The Writing

07 October, 2014

poetry day

At some point soon I will talk about graduation from teacher training, and yoga, and some of the more surprising (to me) revelations contained therein. But in the meantime, a different sort of revelation.

Ten British actors read 10 British poems.

I love that poetry lives and breathes because these actors make it live and breathe, and that people actually care about that. I try and imagine a US network doing this, and I can't. Perhaps one has, and I just don't know about it.
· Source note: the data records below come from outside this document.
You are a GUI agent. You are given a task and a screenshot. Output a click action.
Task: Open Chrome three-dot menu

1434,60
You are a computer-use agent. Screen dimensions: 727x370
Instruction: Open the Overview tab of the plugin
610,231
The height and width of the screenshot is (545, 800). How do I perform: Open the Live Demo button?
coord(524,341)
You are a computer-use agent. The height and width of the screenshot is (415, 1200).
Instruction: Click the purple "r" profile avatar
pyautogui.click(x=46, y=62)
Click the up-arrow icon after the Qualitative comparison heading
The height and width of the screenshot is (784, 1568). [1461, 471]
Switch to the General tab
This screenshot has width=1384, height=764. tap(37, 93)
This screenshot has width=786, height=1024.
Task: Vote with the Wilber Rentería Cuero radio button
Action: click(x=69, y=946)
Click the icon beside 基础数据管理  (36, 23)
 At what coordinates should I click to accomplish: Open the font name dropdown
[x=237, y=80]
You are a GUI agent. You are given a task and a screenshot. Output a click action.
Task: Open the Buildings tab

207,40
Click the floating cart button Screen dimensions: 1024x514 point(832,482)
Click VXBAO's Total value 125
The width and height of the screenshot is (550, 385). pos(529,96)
I admit a particular perspective (the writing teacher in a classroom of business, econ, engineering, and biosci majors), of people who do not like poetry in the same way they do not like vegetables, because it is perceived as unpleasant or difficult or whatever. I wish we had some aesthetic, trained from school, that this stuff is beautiful and important. I don't know that I had teachers try and explain that to me until maybe high school (it obviously stuck, because here I am); but they were exceptional teachers, too. Deidre Gilbert and Margo McCoy taught me how to read it, and maybe more importantly, to hear it.

So go listen.

Anyway. Two of my favorite WWI poems are partway down the page. The Eccleston version of "Dulce Est Decorum Est" gave me chills. (But, confession: much as I adore Cumberbatch's voice, I still don't much like John Keats.)